- WHAT IS REQUIRED -
Look through the data below. Show each line where the string "agent" occurs.

- INPUT MATERIAL -
Start of Block

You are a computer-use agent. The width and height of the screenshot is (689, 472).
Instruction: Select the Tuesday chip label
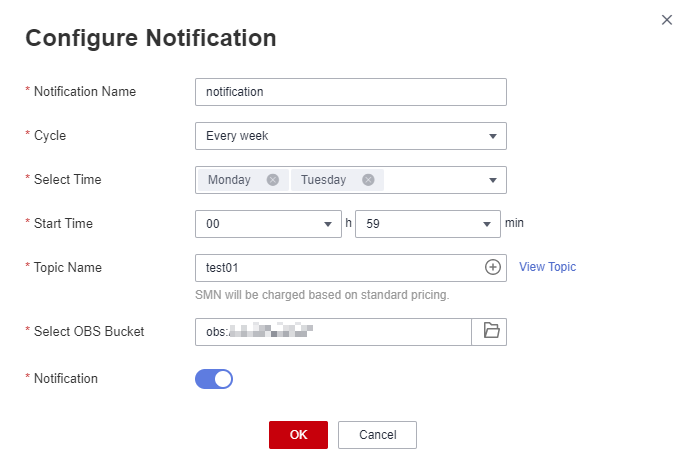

End of Block
Start of Block

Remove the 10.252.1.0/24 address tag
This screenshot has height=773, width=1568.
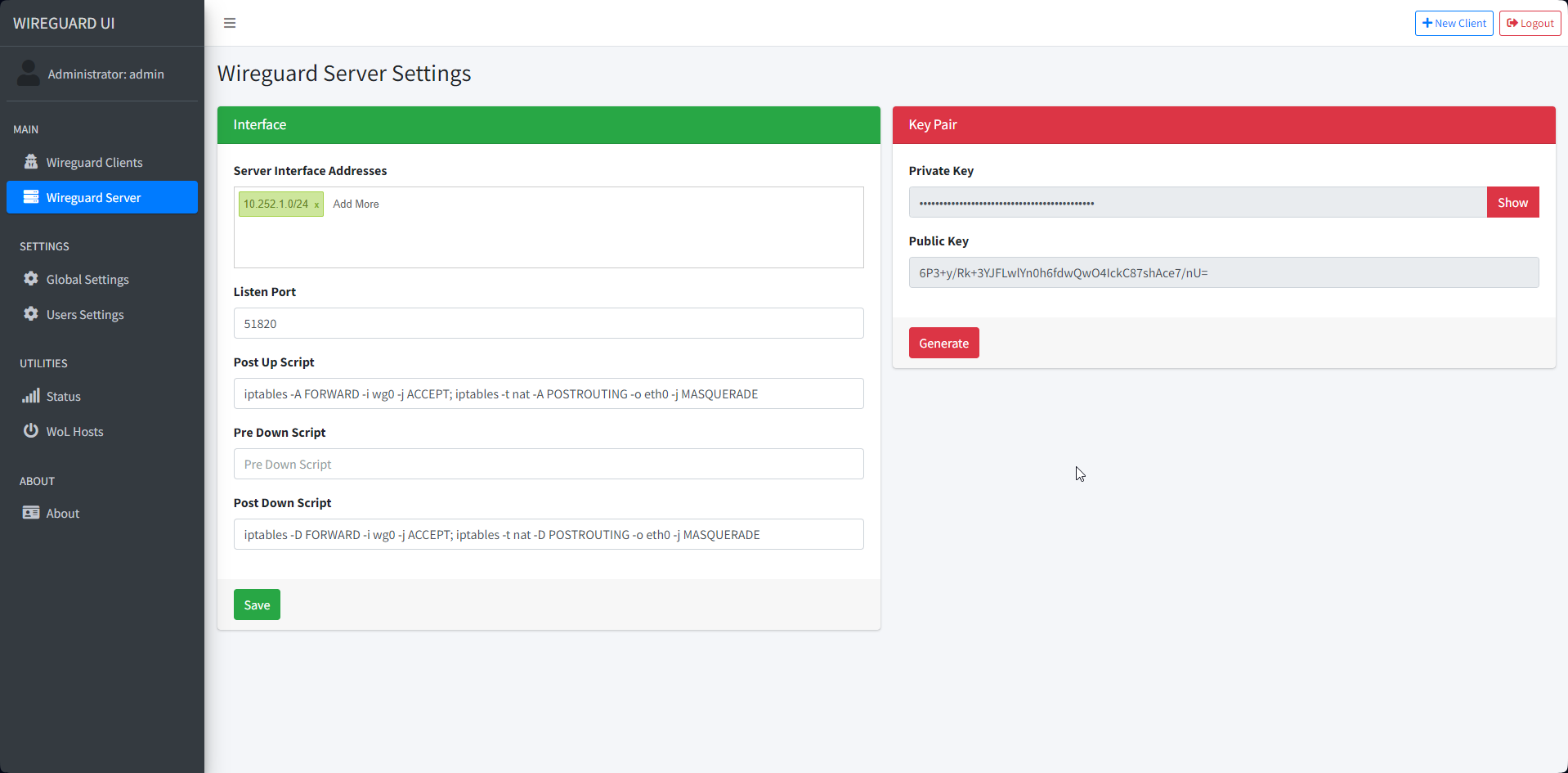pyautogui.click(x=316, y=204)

End of Block
Start of Block

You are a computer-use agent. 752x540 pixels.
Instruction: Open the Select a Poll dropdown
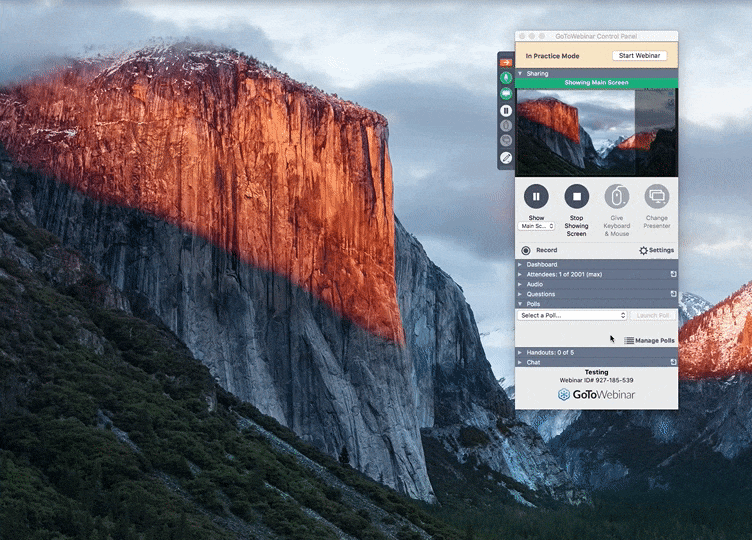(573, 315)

End of Block

- RESPONSE FOR THIS EXERCISE -
You are a computer-use agent. The width and height of the screenshot is (689, 472).
You are a computer-use agent. 752x540 pixels.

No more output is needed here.